Adwords is a way of trading accumulated attention (called "reputation" or "fame"), for money. It could be said that HTML links are a way of distributing attention. 
It's not something new -after all, books existed long before printing press, right? Celebrities have been doing this for decades. Brands, in general, too. But it took a lot of investment, a costly machine called mainstream media, to accumulate, distribute and trade attention, much like it took monasteries and monks and years of work to produce and distribute the Bible before Gutenberg.
During the past centuries innovation, patents, knowledge, leisure, art have become part of the economy. They have become goods, wealth, capital, labor, investment, (individual, corporate or national) they have been traded, distributed, produced. It took mechanisms like the printing press or copyright laws, the patent system or radio to get there. Now it's attention's turn to become an important part of the economy and the Internet is the mechanism.

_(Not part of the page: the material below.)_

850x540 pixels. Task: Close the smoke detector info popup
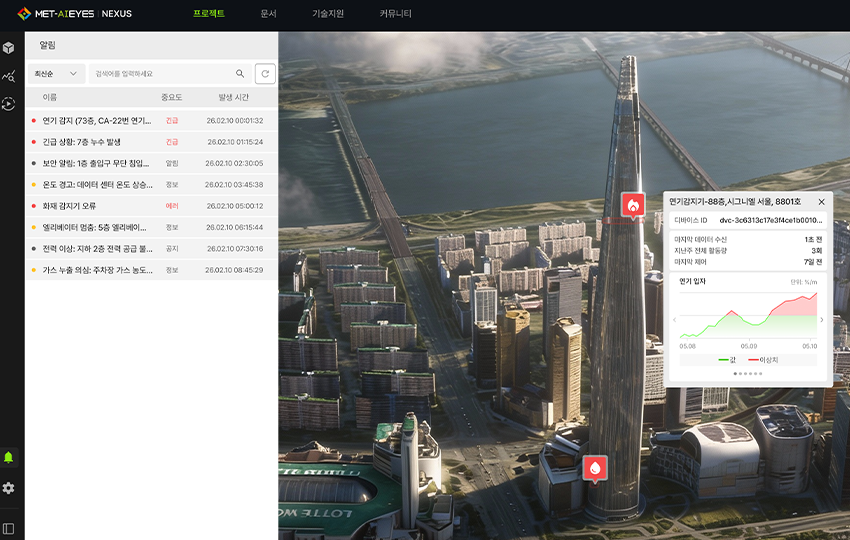[821, 201]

I was reading  that, in 'Economic Possibilities of Our Grandchildren', Keynes states that "in the future" the problem of society will not be how to find leisure, but how to cope with unprecedented quantities of it. Like him or not, isn't this the 'Attention Economy'?

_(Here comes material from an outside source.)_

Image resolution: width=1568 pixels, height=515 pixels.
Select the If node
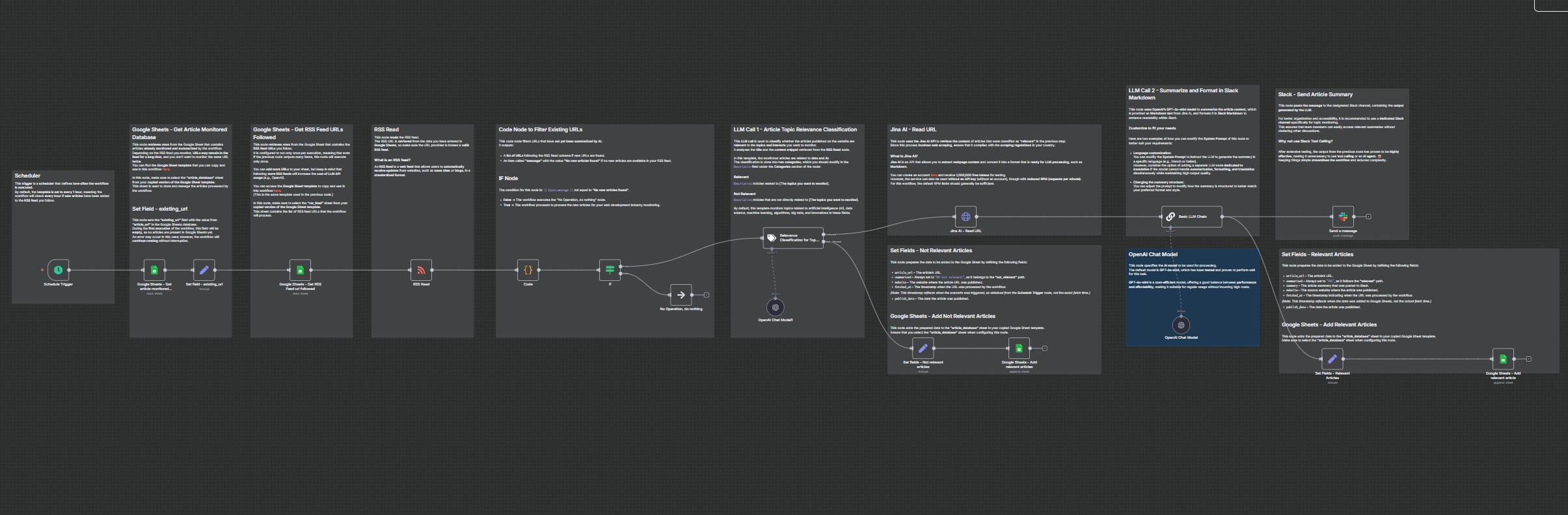point(610,270)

--  Intangible? Yes. But there is an interesting "economic" twist here. One may say that no matter how much attention (usually measured in pagerank units in the Google universe) I give, I don't become less famous. However, I have less attention to give! This is obvious in everyday life, but even for Google, the value of an outgoing link decreases as the number of outgoing links from a specific page increases.  The Worldly Philosophers: The Lives, Times And Ideas Of The Great Economic Thinkers [7th Edition]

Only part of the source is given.